* Text:

----

The Michigan Legislature in May 2000 approved the introduction of competition in retail power supplies. Ending the monopoly structure in the generation of electricity was intended to lower rates and improve service quality. But attempts are underway to reverse this restructuring.

Such a reversal in deregulation would restrict choice in electricity supply, harming rather than benefiting consumers and the businesses that employ them. However, some regulatory reforms would improve the system.

A reversal in deregulation would restrict choice in electricity supply, harming rather than benefiting consumers and the businesses that employ them.

For decades, Michigan was divided into service territories with a specific utility designated to generate electricity, transmit the power to the grid and distribute it to customers. Detroit Edison and Consumers Energy, between them, serviced 90 percent of the market statewide.

In the late-1990s, Michigan lawmakers began mulling reforms. Electricity rates in the state were higher than the Midwest average, putting Michigan at a disadvantage in retaining and attracting industry.

The Legislature authorized restructuring in Public Act 141 of 2000. The law “unbundled” power generation, transmission and distribution as distinct services, and it allowed alternative power suppliers to compete for customers.

Michigan is in a transition phase of restructuring. In the Detroit Edison service area, alternative power suppliers now account for about 20 percent of commercial sales and 16 percent of industrial sales. In the Consumers Energy territory, alternative power suppliers account for about 7 percent of commercial sales and 16 percent of industrial sales.

Few residential customers have opted for a competing supplier. This is not surprising. Lawmakers in 2000 mandated a 5 percent rate cut, which reduced customers’ incentive to seek alternatives. Too, new entrants in the power market have targeted their marketing on large-volume purchasers, the better to gain a foothold in the market. Residential customers do benefit from restructuring, however. Competition overall puts downward pressure on rates.

The restructuring has increased the potential for investment in new generating capacity. Officials have identified at least 15 new facilities in the planning stages or under construction that, if completed, would add nearly 12,000 megawatts of new generating capacity in the state — or about four times the amount currently provided by alternative suppliers.

----

* Data records:
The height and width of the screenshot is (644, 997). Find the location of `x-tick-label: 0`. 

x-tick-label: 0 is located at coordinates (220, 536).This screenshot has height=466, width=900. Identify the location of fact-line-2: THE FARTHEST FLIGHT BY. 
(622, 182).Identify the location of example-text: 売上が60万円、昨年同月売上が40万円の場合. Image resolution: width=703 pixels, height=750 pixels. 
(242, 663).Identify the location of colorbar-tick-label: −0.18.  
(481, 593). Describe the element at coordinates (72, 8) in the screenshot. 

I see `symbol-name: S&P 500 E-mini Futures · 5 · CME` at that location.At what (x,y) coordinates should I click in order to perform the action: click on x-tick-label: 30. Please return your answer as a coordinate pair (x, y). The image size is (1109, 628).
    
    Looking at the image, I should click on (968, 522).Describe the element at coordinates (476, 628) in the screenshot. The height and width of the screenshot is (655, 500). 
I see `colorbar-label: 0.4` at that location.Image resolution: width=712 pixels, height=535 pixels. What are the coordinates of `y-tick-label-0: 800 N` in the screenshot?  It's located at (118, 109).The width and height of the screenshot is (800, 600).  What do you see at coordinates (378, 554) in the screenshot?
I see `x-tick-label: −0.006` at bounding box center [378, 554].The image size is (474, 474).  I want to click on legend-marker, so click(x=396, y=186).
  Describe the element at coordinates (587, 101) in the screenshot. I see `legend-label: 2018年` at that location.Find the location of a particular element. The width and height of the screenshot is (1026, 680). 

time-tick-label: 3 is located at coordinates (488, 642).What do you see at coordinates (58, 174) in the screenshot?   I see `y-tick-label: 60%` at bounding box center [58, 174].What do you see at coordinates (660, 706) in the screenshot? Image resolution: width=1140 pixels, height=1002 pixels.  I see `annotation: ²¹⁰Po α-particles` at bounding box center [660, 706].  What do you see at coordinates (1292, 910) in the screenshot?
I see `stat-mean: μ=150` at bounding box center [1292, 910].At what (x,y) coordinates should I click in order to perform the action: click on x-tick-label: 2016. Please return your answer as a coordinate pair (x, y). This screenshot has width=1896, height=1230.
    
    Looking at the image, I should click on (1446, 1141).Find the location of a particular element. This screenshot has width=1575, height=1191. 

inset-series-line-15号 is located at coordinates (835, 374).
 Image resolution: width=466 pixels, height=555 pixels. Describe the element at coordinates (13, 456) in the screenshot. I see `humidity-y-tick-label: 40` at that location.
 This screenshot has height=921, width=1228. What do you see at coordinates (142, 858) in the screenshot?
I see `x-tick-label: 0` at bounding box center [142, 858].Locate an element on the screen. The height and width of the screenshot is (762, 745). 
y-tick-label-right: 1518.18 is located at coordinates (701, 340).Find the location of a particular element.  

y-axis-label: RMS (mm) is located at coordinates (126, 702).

----

* Set of tasks:
a - In the text on Michigan's electricity restructuring, what share of the statewide market did Detroit Edison and Consumers Energy serve between them?
b - Using the text on Michigan's electricity restructuring, explain why few residential customers have chosen a competing supplier.
c - Continue the text on Michigan's electricity restructuring from its last sentence.

* Your responses:
a - 90 percent

b - Lawmakers in 2000 mandated a 5 percent rate cut, which reduced residential customers' incentive to look for alternatives. New entrants have also aimed their marketing at large-volume purchasers to gain a foothold in the market.

c -
Some rhetoric employed by advocates of new regulation is false. Michigan is not heading toward an energy crisis of catastrophic proportions, as California did.

In the case of California, regulators forced utilities to divest all generating capacity and required them to purchase all power from wholesale suppliers and brokers, such as Enron. Regulators also prohibited California utilities from negotiating long-term contracts that would ensure a stable supply of electricity at lower, fixed rates. Compounding the problem were price controls that forced utilities to sell power at retail rates far below the prices paid for the electricity on the wholesale market.

Detroit Edison officials have raised some legitimate policy issues that deserve consideration. None warrant repeal of utility restructuring, but some changes could improve Michigan’s power market.

A key complaint among the incumbent utilities is the requirement they alone must act as the suppliers of last resort. Detroit Edison and Consumers Power, for example, must reconnect customers at regulated rates should they opt to leave a competing service provider. This requirement constitutes a competitive disadvantage because incumbent utilities must underwrite the costs of maintaining capacity for phantom customers.

Similarly, the former monopolists should not be forced to subsidize electrical service to rural households or business. The choice to live in a remote area involves trade-offs that ought not to be subsidized by Detroit Edison or Consumers Power.

The one element of P.A. 141 that deserves repeal is the price cap that locked in rates at 5 percent below 2000 levels until 2006. Price controls inhibit competition, innovation and efficiency by artificially limiting returns on investment.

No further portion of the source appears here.